Richard Wilbur, a poet and authority in contemporary poetry, makes similar claims in a landmark 1969 essay called “Poetry and Happiness.”

Wilbur concludes that the achieved poem is one that finds congruence between the self and the world, both by naming the outer world and clarifying and embodying the inner psychic world of the poet. He further argues that the truly happy poem has a culture to which it can speak, a culture that is listening, a culture that shares knowledge and experience among its members.

He quotes Albert Moravia who describes our country as “a minor, degraded and anti-humanistic culture.” From such cultures, Moravia suggests the artist becomes increasingly alienated. Wilbur uses Dante as the contrasting example, describing Dante’s world as one which “appeared as one vast society, or as a number of intelligibly related societies, actual and spiritual; his Commedia was the embodiment and criticism of a comprehensive notion of things that he shared with his age.” He artfully describes why Frost was the last American poet to fabricate “a common and inclusive language in which all things are connected.”

To put it differently, he argues that Frost’s poems found correspondence between “thought and thing, inside and outside, self and world” (Wilbur). Frost’s poems were the last “happy poems” that found congruence between these bifurcations and that had a culture to receive them, a culture to which he spoke confidently from within. Frost, in other words, was the last poet with whom we as a culture had a collective experience.
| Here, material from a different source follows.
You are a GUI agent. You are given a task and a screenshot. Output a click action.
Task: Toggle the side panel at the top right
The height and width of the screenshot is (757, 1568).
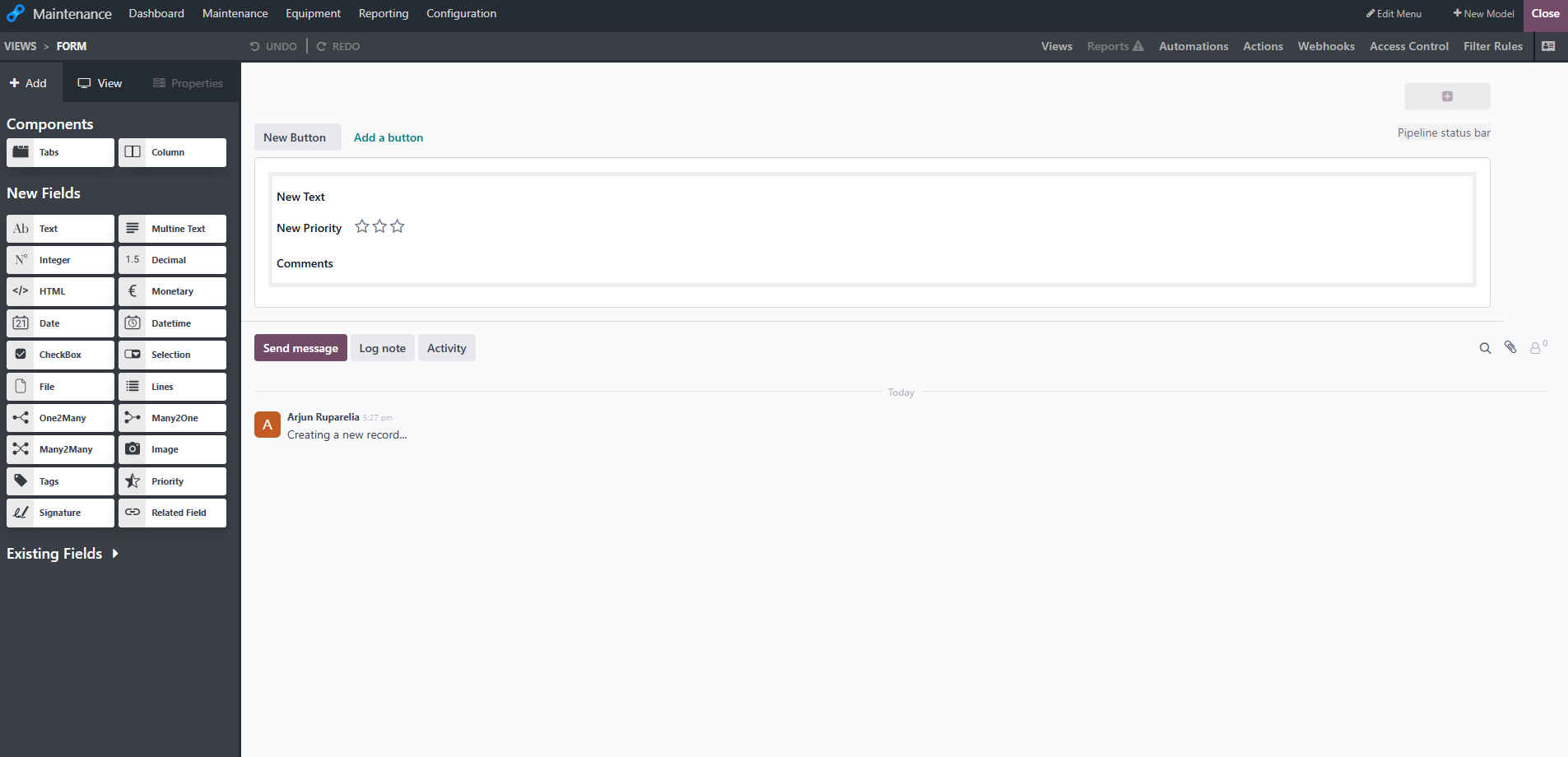(1549, 46)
I have been, over time, deeply moved and convinced by these arguments and, while I might qualify each of them, they are responding to a genuine loss of shared community and common interest in some of the human things that matter most.

William Carlos Williams summarizes the urgency of our need this way: “It is difficult / to get the news/ from poems/ yet men die miserably every day/ for lack / of what is found there.” We need poetry and we need to share it. We need it to have a common culture and to remember what matters to us.

I am encouraged that tickets for Hamilton are selling hand over fist, that it has won a Pulitzer, a Grammy, and eleven Tony awards in 2016. At some level a culture for poetry may be emerging; let’s get to work knowing and making poetry that talks to people in a language they will hear.